Changing styles of housing area design 1970s to 1990s

We can now see from an extensive body of research that the missing concept for the planners and designers of the time was that the outdoor spaces needed to provide local people not only with facilities, but also with a range of experiences, that is, to provide satisfactory settings for daily life in the home environment. (Summary of relevant research: Beer,1990 and 2000.) The author fears that if the buildings that are going up at present are a guide, this concept is still missed by too many of today's designers as well.

By the end of the 1960s and into the early 1970s, at a time when the first research evidence of the failure of many high density housing designs was being published, a new issue came to dominate the site layout and detailed design ideas of architects, landscape architects and planners and determined the decision-making behaviour of many of them: an increasing awareness of the need to integrate natural habitats into housing areas. This concept diverted attention from the much more complex problems of the role of the external spaces being thrown up by sociological studies. Instead of addressing the problems of how to design the outdoor spaces holistically in relation to the full range of experiential needs of local people, these designers focused attention on one particular aspect of the human experience - contact with nature - a vitally important element of an individual's experience of daily life, although not the only one.

In the Netherlands and Scandinavia the 'nature in the city' concept grew in strength from the late 1960s to the 1980s.
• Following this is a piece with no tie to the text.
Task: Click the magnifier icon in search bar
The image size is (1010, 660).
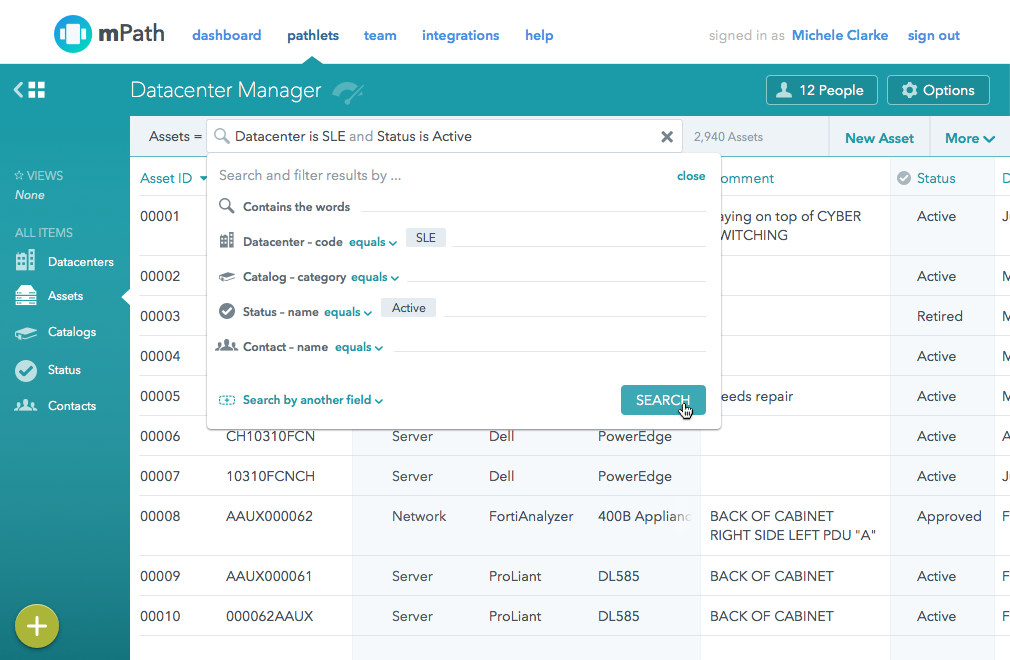Action: [222, 137]
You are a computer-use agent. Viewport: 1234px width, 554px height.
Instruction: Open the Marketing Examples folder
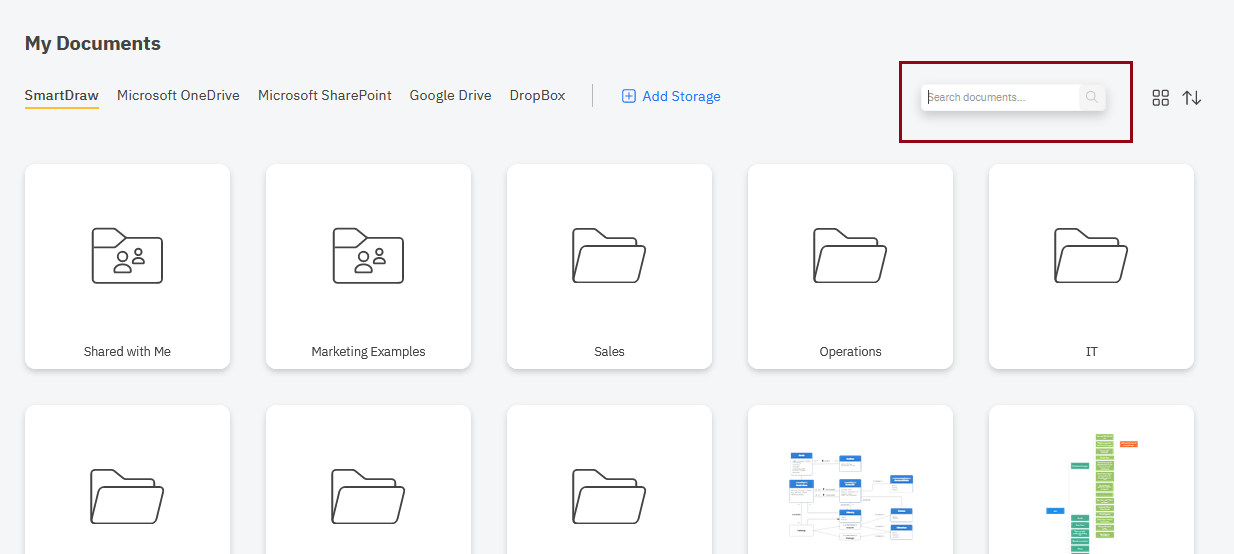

It had a major impact on the way the external spaces of high density housing areas were designed and how the landscape that resulted was managed. Nature was integrated into high density, high-rise schemes such as the Bijlmer, Amsterdam and Beethovenlaan, Delft -ARB check places and get photos. That this approach also failed to produce residential environments which the inhabitants found satisfactory, we can now see was unsurprising: - the planners and designers still neglected to cater for the ordinary every day human experiences - they did not ask the question 'what is it like to live in this house/block and move to it and from it?'

By the late 1970s the fashion for high density, high-rise housing schemes with large areas of open and greenspace was over. Planners' and designers' efforts were diverted into low-rise, middle density housing. Family housing with gardens became the vogue in western Europe. The problem now became one of keeping any open space at all in the new developments - many were produced by private developers who were loathe to take on the added burden of providing open space accessible to the general public. The result of this changing agenda was that the problems of the high-rise estates were forgotten; they are indeed very different from those associated with the sea of low-rise, middle density housing which became the common form of housing until very recent times.